A technique for transferring positively charged molecules onto a flake of gold has been developed by a team of researchers in China and Belgium.1 The method could be used to develop sensors that recognize specific compounds such as biological molecules, which could aid disease diagnosis.

The technique is a form of microcontact printing, where a stamp is used to pick up an ‘ink’ — in this case, positively charged molecules — and print them onto a surface.

Fig. 1: Photograph of a PDMS stamp for molecule-selective microcontact printing.

The researchers, led by Huaping Xu of Tsinghua University in Beijing, China, made the stamp using a process that imprints a layer-by-layer film on its surface. The scientists coated a plastic called PDMS with layers of a diazo resin and a mixture of porphyrin and poly(acrylic acid). Exposing the structure to ultraviolet light caused the diazo resin and poly(acrylic acid) to form a chemical bond. The porphyrin could then be washed away with solvent to leave recesses on the surface of the stamp (Fig. 1).

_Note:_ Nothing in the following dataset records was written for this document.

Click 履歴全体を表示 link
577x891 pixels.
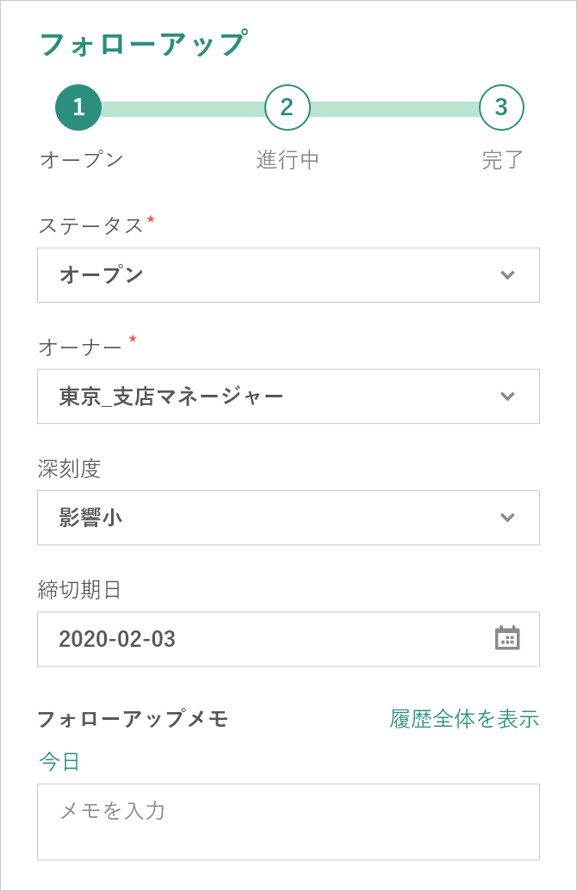[464, 719]
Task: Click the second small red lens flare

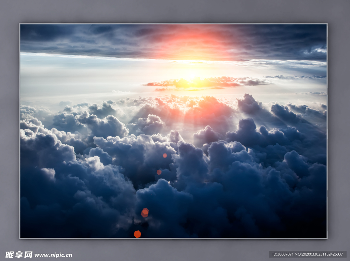Action: (x=159, y=172)
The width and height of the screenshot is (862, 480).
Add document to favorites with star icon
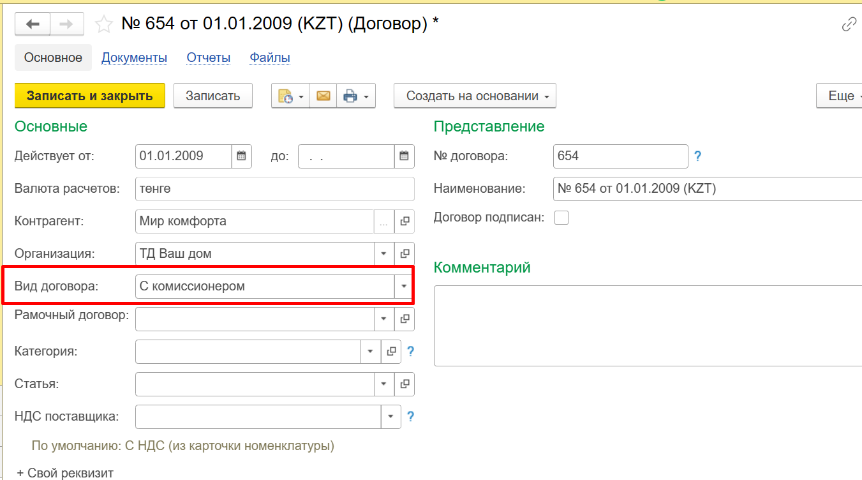click(103, 24)
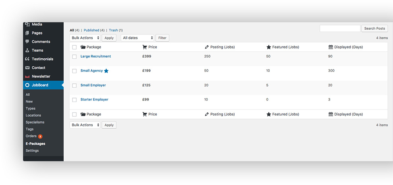Sort by the Price column header
This screenshot has width=393, height=185.
(x=153, y=47)
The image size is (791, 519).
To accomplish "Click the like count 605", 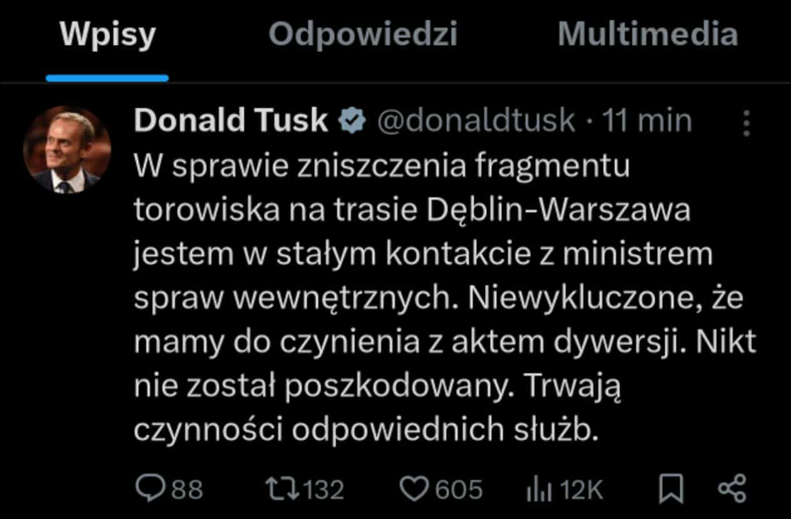I will point(459,490).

The team found that these recesses could pick up molecules of Alcian Blue 8GX, a positively charged dye molecule that is commonly used for staining cells to reveal the presence of certain sugar molecules. The stamp did not pick up a negatively charged version of the dye, proving that it selectively bound only positively charged molecules.

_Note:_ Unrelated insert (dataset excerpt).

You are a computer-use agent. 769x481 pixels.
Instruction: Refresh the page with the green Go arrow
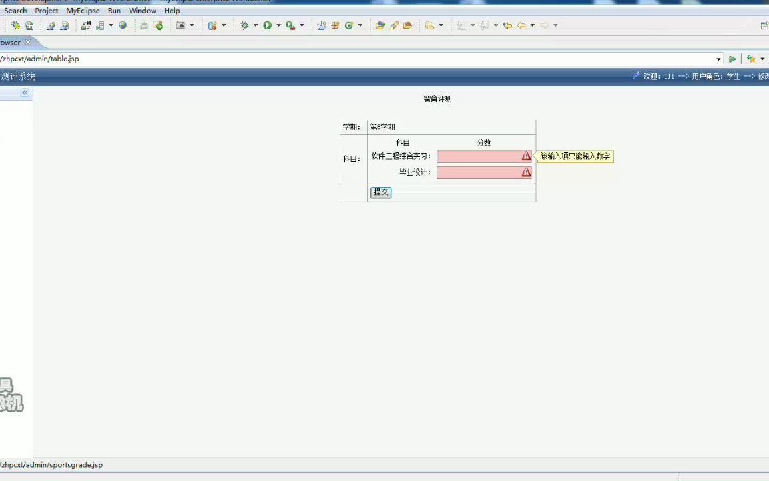[732, 59]
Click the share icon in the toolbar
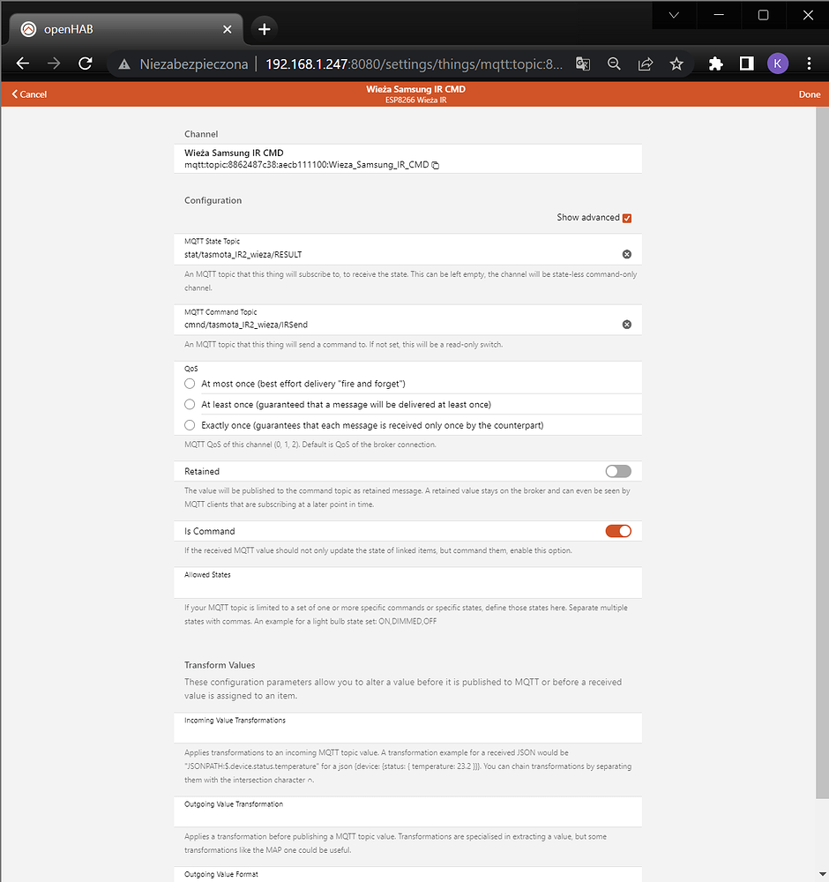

The stamp loaded with Alcian Blue ink was then pressed onto a gold substrate. After a processing step, the researchers observed that the Alcian Blue had been transferred to the gold surface. “The film can also act as an ink reservoir to achieve multiple printing,” says Xu.

Each Alcian Blue molecule bears four positive charges. To prove the versatility of their method, the team also showed that microcontact printing could be achieved with molecules of glutathione, which bears a single positive charge.

These proof-of-principle experiments show that the method could be used to transfer a wide variety of molecules in a similar way, including the commonly used fluorescent dye Rhodamine 6G, or even large biological molecules. The team is now extending the technique to create surfaces that can distinguish between enantiomers — two mirror-image forms of a molecule — or between molecules of slightly different size.